Algorithmic recommendation systems; Adolescent media literacy; Global cities; Cultural context; Platform regulation; Cognitive biases; TikTok; YouTube; Misinformation; Critical evaluation

Abstract

This study explores how social media (TikTok, YouTube, Instagram) algorithmic recommendation systems (ARS) shape 13–17-year-olds’ media literacy (access, analyze, evaluate, create content) in Toronto (Canada), Berlin (Germany), Bangkok (Thailand).
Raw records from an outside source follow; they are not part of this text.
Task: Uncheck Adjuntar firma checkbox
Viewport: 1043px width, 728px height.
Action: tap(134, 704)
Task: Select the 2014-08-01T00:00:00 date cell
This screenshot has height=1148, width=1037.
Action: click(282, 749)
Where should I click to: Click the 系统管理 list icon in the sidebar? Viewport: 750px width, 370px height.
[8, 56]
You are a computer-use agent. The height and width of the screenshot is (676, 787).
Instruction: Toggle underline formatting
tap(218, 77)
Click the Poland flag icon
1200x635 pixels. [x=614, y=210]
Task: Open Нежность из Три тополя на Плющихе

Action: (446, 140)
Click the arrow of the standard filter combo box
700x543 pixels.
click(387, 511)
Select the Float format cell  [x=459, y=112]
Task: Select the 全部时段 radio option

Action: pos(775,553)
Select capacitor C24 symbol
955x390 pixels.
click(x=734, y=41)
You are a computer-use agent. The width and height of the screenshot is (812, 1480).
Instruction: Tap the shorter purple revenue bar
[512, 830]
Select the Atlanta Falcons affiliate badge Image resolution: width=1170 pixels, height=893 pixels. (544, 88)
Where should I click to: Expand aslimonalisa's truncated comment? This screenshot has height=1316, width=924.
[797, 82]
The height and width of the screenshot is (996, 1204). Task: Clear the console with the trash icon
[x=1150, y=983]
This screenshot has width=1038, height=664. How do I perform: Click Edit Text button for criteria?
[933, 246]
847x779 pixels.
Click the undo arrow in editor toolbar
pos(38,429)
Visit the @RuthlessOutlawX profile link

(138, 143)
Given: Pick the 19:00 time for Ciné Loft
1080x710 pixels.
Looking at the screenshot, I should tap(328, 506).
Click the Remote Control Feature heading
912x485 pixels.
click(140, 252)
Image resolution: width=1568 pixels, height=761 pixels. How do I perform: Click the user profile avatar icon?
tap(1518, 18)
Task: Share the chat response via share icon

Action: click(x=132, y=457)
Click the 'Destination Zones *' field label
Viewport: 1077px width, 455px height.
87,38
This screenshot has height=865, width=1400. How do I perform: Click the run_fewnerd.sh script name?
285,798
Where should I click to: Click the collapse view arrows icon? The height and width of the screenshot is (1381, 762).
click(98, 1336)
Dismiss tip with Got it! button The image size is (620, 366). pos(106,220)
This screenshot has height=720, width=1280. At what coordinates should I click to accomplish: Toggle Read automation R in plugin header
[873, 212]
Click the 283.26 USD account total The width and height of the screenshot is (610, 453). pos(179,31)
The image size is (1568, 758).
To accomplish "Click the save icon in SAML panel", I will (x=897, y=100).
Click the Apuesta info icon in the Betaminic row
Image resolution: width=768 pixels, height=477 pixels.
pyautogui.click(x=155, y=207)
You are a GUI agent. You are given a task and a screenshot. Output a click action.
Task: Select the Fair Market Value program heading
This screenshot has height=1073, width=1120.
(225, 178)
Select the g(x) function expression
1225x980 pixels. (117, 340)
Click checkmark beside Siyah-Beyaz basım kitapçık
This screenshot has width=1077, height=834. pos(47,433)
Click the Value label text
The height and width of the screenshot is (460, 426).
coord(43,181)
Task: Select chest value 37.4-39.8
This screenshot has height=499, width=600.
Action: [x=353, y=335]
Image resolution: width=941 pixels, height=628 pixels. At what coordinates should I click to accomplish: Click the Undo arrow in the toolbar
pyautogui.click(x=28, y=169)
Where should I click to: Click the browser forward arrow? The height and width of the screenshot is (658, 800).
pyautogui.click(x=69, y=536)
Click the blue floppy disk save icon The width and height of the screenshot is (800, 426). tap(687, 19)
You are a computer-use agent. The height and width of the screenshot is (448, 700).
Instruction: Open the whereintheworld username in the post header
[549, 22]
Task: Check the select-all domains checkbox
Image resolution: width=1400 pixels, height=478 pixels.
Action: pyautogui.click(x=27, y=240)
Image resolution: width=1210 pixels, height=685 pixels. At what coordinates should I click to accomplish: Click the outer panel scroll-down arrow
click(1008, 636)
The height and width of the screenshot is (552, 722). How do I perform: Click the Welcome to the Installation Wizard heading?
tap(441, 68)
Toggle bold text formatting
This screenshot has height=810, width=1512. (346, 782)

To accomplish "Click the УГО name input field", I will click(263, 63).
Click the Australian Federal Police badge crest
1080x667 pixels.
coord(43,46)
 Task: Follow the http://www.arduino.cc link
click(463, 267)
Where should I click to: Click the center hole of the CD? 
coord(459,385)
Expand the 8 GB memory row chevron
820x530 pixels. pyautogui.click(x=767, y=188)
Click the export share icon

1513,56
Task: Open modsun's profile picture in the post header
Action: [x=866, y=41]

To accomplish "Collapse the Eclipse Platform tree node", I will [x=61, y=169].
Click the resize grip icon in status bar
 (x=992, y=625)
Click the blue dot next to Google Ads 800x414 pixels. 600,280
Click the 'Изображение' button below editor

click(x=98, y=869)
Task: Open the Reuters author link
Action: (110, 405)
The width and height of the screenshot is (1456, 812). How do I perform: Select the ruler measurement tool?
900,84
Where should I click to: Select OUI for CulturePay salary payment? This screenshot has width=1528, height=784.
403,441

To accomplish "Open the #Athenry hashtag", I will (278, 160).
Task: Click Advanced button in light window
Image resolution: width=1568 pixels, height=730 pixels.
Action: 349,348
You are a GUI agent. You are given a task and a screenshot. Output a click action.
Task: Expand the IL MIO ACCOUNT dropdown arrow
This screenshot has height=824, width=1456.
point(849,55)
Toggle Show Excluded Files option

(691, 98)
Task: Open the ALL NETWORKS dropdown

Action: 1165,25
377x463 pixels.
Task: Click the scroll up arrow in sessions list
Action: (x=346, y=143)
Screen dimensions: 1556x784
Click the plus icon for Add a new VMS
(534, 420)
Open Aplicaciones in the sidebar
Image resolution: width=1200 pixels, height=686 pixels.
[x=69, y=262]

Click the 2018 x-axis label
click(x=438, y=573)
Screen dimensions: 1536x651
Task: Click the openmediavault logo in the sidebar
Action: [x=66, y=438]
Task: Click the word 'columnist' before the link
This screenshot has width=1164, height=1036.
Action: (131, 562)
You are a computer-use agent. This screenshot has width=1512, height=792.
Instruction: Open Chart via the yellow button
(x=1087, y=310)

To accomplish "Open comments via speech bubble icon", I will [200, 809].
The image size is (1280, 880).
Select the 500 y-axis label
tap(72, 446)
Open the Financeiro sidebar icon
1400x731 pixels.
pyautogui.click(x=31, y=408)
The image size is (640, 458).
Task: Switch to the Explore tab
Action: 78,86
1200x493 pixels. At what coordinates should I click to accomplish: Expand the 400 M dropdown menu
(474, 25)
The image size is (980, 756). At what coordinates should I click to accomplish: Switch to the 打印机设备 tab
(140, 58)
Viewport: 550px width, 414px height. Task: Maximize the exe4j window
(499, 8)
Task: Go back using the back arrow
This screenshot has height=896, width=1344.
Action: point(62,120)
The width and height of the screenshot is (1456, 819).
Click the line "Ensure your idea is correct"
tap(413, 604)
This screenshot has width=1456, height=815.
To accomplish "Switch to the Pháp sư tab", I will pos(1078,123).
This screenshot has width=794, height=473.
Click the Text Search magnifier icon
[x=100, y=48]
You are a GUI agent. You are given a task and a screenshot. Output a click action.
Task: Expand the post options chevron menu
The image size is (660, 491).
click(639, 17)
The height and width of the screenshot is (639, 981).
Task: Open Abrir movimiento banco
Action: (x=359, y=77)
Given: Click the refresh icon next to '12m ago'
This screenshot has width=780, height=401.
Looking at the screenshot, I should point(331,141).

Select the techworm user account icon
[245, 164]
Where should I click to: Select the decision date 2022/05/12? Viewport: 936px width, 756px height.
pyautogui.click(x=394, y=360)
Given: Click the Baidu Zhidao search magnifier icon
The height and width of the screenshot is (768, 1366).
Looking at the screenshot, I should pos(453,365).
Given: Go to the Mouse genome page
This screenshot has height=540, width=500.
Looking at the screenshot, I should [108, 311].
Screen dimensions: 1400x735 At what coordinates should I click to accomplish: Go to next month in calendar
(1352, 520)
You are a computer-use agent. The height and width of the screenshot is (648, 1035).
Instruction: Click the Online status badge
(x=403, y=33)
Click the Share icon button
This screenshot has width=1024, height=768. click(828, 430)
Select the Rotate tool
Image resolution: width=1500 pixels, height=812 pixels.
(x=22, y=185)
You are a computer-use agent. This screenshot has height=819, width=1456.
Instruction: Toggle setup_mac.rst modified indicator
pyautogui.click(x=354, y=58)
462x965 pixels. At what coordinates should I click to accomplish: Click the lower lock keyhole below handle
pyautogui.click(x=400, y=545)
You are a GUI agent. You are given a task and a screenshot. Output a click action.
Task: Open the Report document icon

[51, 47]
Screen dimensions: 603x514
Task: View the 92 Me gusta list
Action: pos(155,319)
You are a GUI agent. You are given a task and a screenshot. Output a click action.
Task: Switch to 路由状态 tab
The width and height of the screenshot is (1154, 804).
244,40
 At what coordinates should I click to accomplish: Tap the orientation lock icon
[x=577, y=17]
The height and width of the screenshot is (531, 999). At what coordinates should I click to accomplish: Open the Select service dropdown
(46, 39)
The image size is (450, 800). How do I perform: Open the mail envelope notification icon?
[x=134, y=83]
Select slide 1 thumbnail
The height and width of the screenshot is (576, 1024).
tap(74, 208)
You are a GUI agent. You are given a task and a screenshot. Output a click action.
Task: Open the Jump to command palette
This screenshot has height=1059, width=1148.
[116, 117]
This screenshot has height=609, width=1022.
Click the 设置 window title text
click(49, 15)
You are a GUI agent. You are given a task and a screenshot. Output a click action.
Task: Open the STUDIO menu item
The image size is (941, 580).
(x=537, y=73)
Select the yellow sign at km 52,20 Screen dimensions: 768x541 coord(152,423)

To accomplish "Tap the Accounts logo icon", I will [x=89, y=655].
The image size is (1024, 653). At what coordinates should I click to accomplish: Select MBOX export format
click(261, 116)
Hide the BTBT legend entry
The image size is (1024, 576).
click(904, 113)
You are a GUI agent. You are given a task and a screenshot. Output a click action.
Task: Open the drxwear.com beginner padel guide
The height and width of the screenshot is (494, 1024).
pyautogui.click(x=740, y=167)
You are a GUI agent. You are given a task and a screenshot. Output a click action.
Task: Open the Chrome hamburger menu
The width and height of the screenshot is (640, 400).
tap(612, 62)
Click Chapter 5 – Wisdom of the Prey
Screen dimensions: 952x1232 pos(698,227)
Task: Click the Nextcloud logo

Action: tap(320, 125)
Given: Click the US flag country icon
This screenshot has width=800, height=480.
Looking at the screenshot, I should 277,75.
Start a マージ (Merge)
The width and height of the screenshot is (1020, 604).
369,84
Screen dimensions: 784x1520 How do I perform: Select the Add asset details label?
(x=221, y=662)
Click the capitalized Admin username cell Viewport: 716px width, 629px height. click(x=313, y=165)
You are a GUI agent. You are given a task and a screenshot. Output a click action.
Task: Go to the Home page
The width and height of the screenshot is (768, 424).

Using mixed methods—surveys of 4,500 adolescents, 180-participant focus groups, content analysis of 2,000 ARS videos—it identifies cross-cultural differences in ARS exposure, cognitive biases, and media literacy. Results: Berlin’s strict ARS regulation (e.g., EU Digital Services Act) and mandatory media literacy education bring the highest critical skills (78% spot algorithmic bias); Toronto (moderate regulation/optional education) has 65%; Bangkok (limited regulation/fragmented education) 42%. TikTok’s short videos lower analysis depth; YouTube’s longer ones boost fact-checking. It develops an “Algorithmic Media Literacy Framework” for educators, policymakers, developers.